__What needs to be done__. Format every line of the records below as a numbered list, skipping blank lines and leaving the pictures out.

Screen-element location records
++++
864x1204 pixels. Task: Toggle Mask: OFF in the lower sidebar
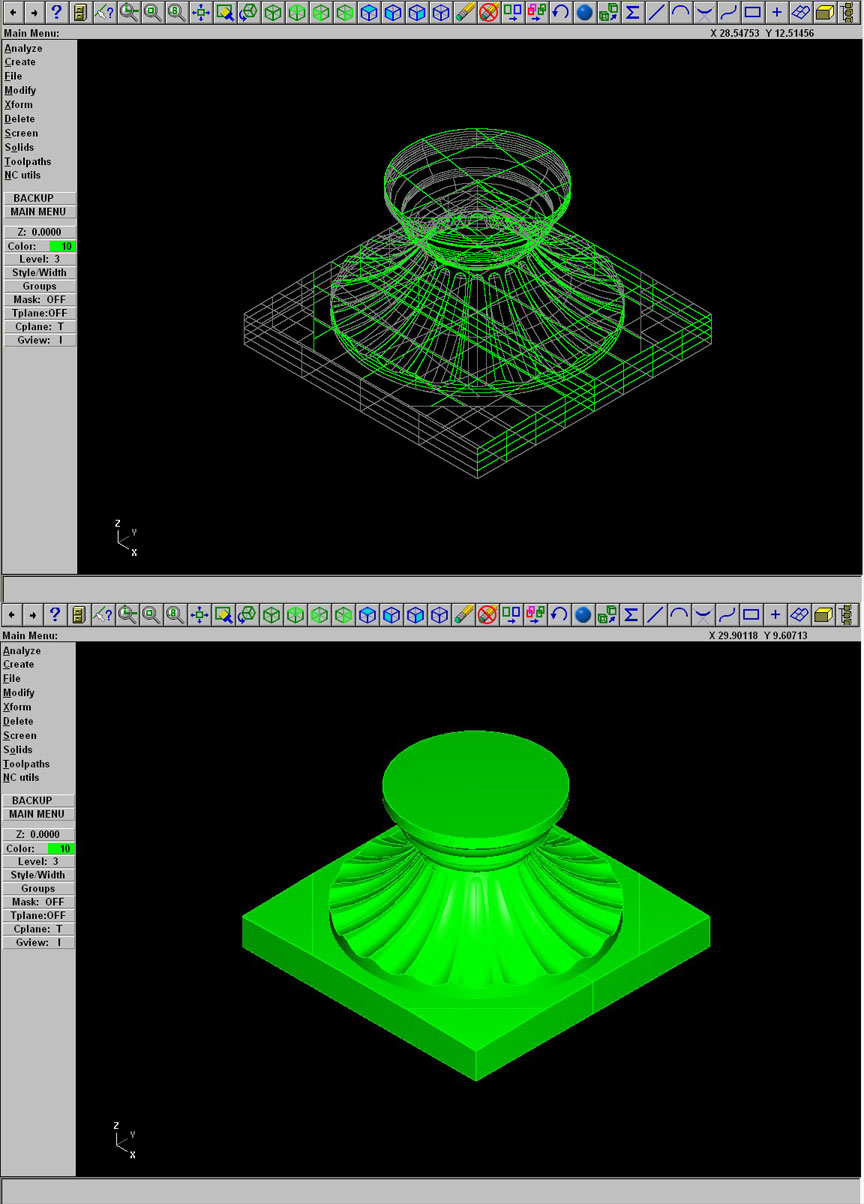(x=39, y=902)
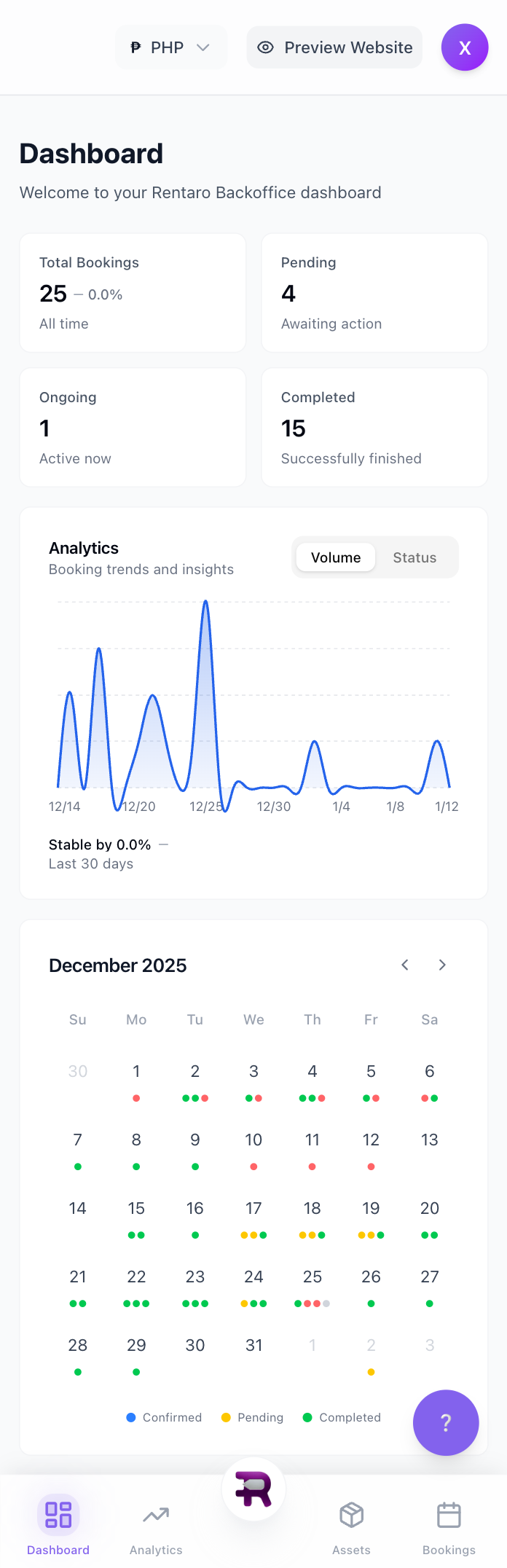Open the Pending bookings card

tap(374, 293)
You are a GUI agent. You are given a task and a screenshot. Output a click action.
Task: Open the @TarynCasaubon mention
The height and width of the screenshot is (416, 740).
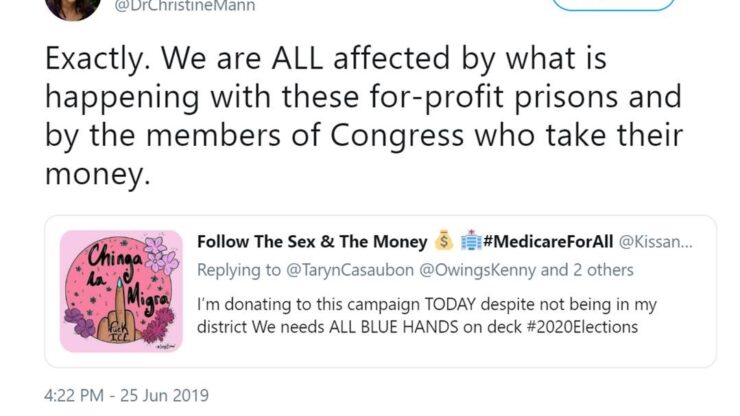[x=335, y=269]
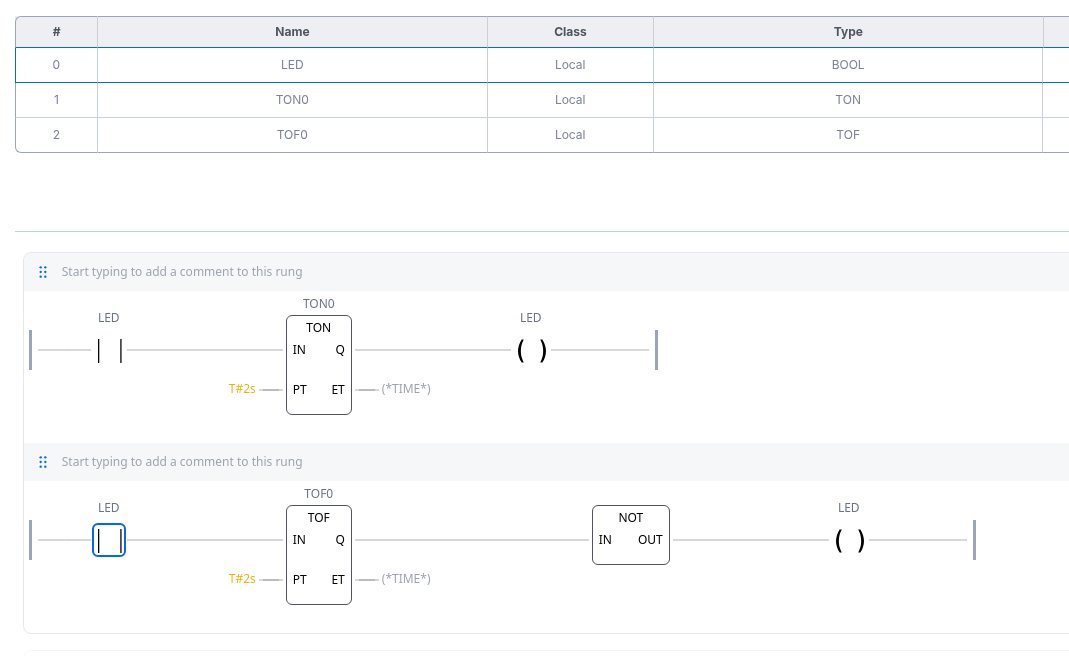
++++
__Answer__.
1. 864x1204 pixels. Task: Toggle Mask: OFF in the lower sidebar
2. (x=39, y=902)
3. Open the Pending bookings card
4. tap(374, 293)
5. You are a GUI agent. You are given a task and a screenshot. Output a click action.
6. Task: Open the @TarynCasaubon mention
7. The height and width of the screenshot is (416, 740).
8. [x=335, y=269]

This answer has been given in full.